● RECORDS FOR PROCESSING:
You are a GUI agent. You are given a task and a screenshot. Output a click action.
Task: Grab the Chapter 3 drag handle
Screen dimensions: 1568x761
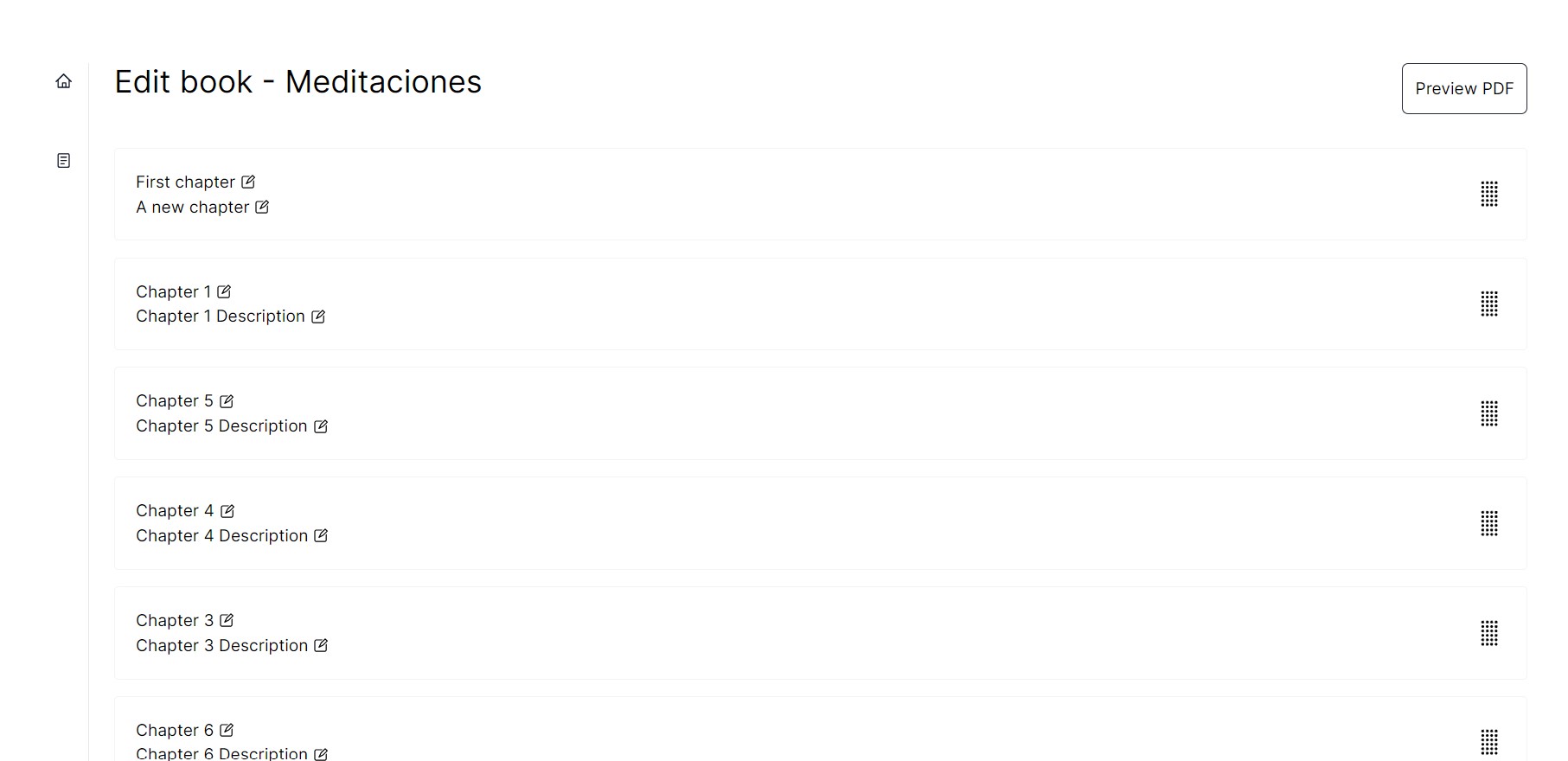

...

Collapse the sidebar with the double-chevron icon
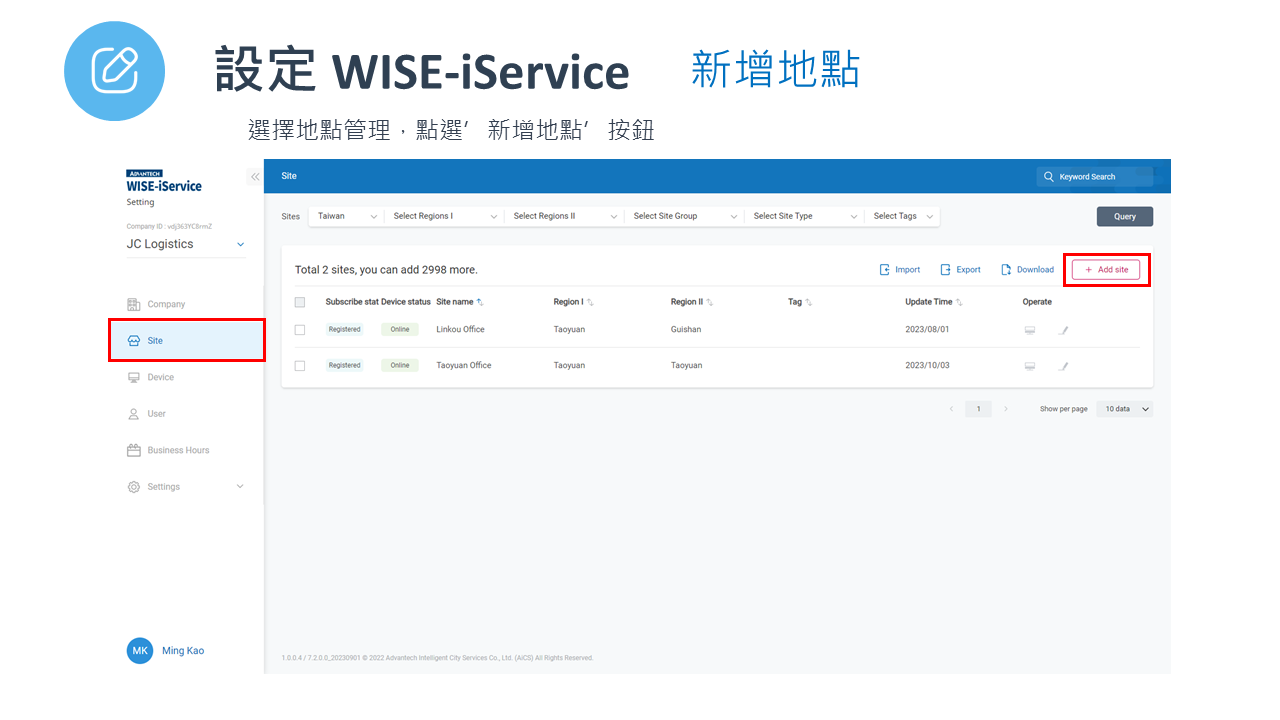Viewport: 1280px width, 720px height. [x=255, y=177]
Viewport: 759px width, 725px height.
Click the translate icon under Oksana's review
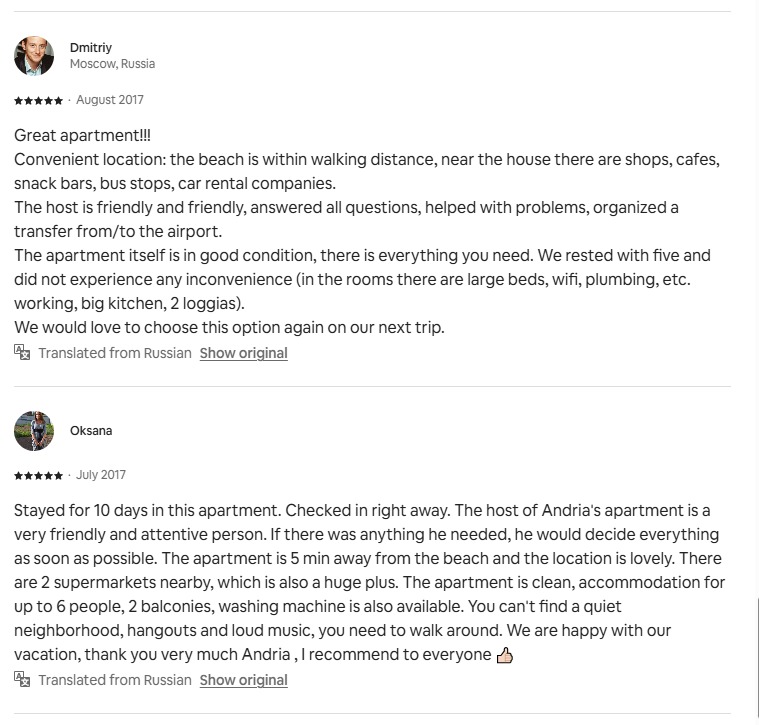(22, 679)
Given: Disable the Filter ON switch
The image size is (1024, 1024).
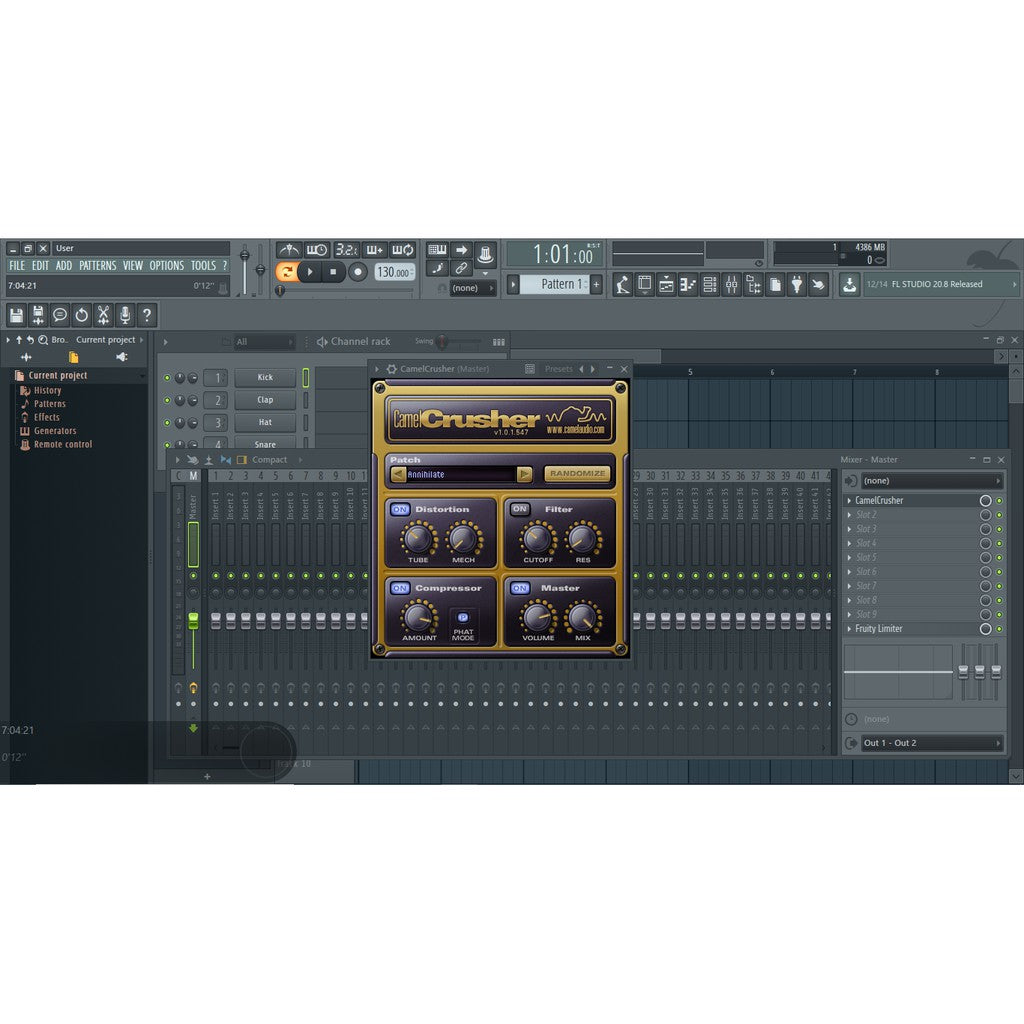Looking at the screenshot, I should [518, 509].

● ASSIGNMENT:
In the listing above, transcribe exactly everything from the line containing "You are a GUI" down to the line containing "Screen dimensions: 1568x761", including both and nothing more.

● EXERCISE OUTPUT:
You are a GUI agent. You are given a task and a screenshot. Output a click action.
Task: Grab the Chapter 3 drag handle
Screen dimensions: 1568x761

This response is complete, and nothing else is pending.